Now, an inaugural address in Holland is challenging because it mixes audiences. In principle, there are three kinds of groups in the audience: folk that really understand your research; department colleagues and the wider academic community that may or may not understand your research; non-academic audience (composed of friends/family). It is, thus, very hard to pitch the lecture, which is supposed to give a sense of one's research plans and appeal to specialists and non-academics alike. I read and watched half dozen such lectures, and it is quite clear that these competing demands are very hard to navigate (although I have encountered a few that did it just fine). I have some experience in writing for multiple audiences at once, but limited experience with speaking to such diversity. So, that's a good reason to be nervous, and I thank that's part of the (but not the whole) story.

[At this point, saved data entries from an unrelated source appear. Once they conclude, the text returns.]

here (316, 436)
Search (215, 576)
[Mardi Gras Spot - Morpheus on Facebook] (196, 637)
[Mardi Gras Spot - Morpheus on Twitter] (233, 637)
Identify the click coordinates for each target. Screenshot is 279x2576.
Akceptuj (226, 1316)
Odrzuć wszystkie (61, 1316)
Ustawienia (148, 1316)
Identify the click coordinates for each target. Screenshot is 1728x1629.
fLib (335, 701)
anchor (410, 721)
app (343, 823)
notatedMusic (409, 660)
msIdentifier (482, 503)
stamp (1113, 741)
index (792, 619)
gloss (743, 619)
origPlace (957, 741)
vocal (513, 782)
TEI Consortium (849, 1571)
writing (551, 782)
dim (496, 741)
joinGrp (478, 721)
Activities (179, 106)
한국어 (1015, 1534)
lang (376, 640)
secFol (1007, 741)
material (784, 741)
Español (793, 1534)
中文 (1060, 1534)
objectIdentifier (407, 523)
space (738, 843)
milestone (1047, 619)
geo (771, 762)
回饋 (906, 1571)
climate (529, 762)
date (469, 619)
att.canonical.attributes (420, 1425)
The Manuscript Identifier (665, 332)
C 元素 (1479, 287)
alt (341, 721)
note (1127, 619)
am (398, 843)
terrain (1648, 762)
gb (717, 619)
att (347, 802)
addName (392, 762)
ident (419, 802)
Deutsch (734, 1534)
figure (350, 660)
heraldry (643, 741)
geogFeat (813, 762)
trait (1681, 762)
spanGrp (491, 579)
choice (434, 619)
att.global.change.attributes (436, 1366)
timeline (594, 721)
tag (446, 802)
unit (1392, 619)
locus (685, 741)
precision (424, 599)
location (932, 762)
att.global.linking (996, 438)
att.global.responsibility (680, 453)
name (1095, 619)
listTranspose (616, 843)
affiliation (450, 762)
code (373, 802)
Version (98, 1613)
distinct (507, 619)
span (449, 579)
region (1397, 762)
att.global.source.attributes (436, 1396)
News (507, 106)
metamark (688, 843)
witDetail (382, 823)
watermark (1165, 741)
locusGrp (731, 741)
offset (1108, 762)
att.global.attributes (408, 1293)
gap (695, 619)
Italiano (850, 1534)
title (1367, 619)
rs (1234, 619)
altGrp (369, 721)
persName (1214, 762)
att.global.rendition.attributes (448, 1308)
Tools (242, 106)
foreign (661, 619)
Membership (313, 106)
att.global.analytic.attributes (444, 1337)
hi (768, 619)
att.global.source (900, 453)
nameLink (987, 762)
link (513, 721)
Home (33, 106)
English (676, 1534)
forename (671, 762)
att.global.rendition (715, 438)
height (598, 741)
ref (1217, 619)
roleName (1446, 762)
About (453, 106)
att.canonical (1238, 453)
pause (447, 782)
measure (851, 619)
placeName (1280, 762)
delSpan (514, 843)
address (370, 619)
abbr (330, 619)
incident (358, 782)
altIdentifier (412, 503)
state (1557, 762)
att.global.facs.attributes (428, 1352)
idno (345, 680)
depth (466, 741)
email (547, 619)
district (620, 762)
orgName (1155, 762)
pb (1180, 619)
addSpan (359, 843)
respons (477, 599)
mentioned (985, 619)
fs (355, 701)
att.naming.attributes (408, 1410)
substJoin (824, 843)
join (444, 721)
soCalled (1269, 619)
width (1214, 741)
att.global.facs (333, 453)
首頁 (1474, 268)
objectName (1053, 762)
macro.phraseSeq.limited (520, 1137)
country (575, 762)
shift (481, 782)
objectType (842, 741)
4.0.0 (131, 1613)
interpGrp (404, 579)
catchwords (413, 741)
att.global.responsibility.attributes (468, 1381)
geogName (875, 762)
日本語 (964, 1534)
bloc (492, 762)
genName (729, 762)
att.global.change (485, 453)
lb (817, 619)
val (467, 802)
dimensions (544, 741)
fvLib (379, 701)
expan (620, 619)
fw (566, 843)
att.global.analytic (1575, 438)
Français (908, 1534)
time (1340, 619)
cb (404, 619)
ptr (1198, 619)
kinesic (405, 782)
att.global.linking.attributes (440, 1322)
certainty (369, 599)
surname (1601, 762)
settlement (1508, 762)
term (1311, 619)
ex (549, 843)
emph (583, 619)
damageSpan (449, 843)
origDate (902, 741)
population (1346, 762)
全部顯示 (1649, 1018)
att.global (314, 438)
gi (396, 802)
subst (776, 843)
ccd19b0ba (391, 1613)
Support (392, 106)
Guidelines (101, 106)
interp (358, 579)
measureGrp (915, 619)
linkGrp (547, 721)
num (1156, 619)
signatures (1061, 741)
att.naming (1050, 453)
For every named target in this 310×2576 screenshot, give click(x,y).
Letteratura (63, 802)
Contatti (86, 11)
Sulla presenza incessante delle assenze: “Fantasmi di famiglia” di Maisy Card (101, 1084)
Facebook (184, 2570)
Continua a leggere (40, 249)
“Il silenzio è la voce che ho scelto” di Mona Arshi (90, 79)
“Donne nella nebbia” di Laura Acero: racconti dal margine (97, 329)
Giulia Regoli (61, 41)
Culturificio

Now, on the whole, most of the people in the audience are not rooting against you, so even if you screw up, after the event (no longer than a hour), they can quickly get drinks and utter polite comments. But the vain part of me does not find that reassuring at all.
The reason I am not reassured is that today I am not abiding by my ordinary lecture style. For, while I have slides, I am reading my 5750-word lecture despite knowing that most read lectures (but not all) are boring. In addition, the lecture is not funny. Despite the presence of two or three modest jokes, the lecture is grim. That is to say, today I am playing a part that does not really fit my academic self-conception. And this makes me really nervous. Of course, I have practiced the lecture, visited the auditorium and checked the equipment there. I am not a perfectionist, but when I present I intensely dislike technological surprises.
I hope writing this post is sufficient therapy to ameliorate the nerves.